The Obama administration has faced strong domestic opposition to increasing the number of refugees it resettles each year from from 85,000 in the fiscal year of 2016 to 110,000 in 2017. Republican lawmakers, most notably in Texas, have sought to block federal resettlement programs for Syrian refugees. The son of Republican nominee Donald Trump recently compared Syrian refugees to poisoned Skittles on social media.
Richard said she had been “shocked” by the U.S. national conversation this year. “We’ve had pushback on refugees. There has always been an ugly element that believes that the latest wave of newcomers are not to be trusted.” [It is nothing Obama or she did, it is all about you haters!—ed]
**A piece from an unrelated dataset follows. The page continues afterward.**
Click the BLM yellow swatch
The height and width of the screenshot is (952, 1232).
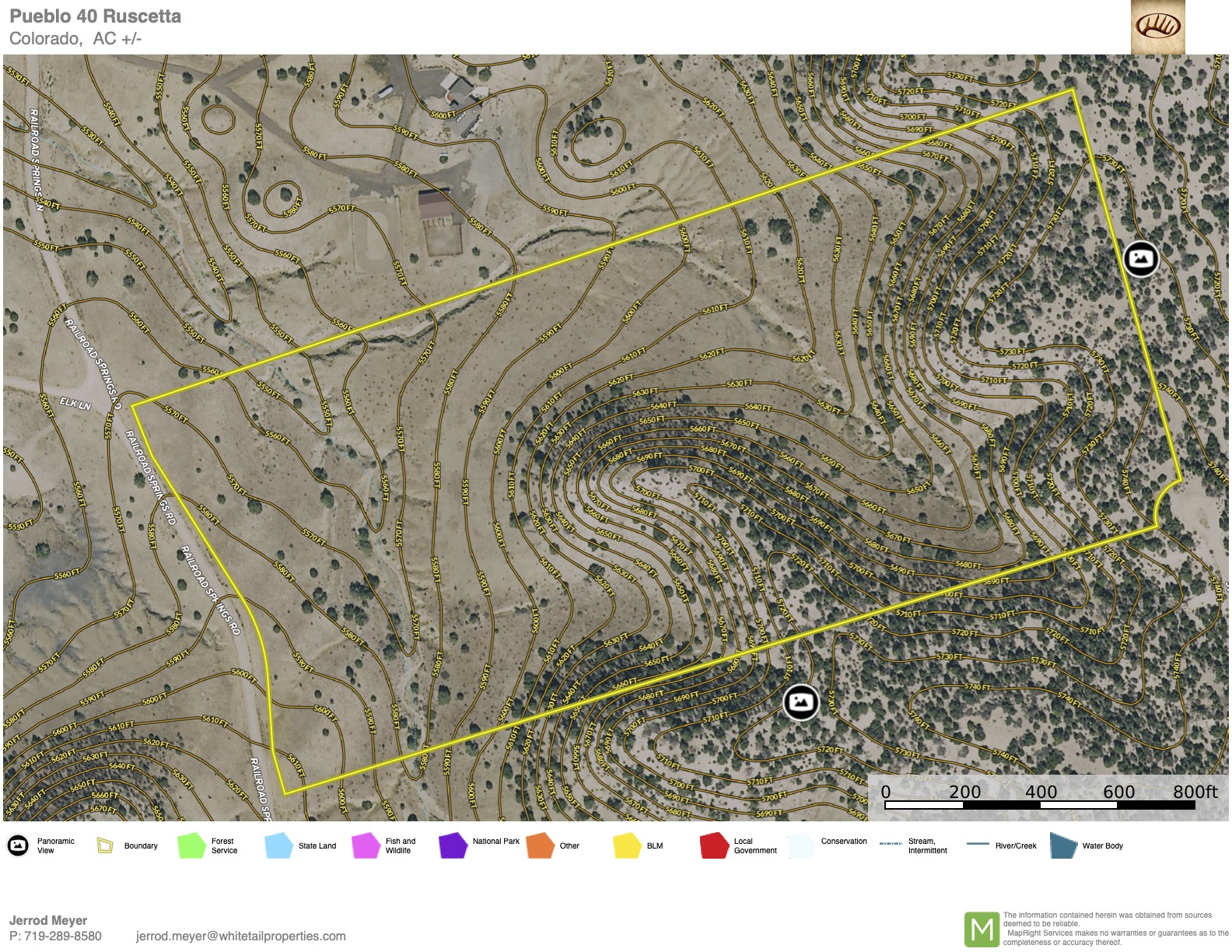coord(626,845)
She said that there had traditionally been bipartisan support for the U.S. giving refuge to the most persecuted people in the world, as “that is who we are,” but that this is now under threat: “What’s most alarming about the current discourse in American politics is that it’s a departure at the leadership level from defending that.”
More here.
I don’t want to leave readers with the idea that Obama did nothing to advance his agenda to diversify America, he did plenty. We are now talking about refugees in the 100,000 range as normal when only a few years earlier, we were resettling about 60,000 on average. Obama also managed to increase the number of Muslim refugees coming in from places where it is impossible to vet them.
Anne Richard was a well-paid VP for one of the federal refugee contractors, the International Rescue Committee. Prior to that she worked for the State Department. It will be interesting to see if she revolves back to a federal contractor job.
As we have said on many previous occasions, who the Trump team nominates for this post will be telling. The job requires approval by the Senate.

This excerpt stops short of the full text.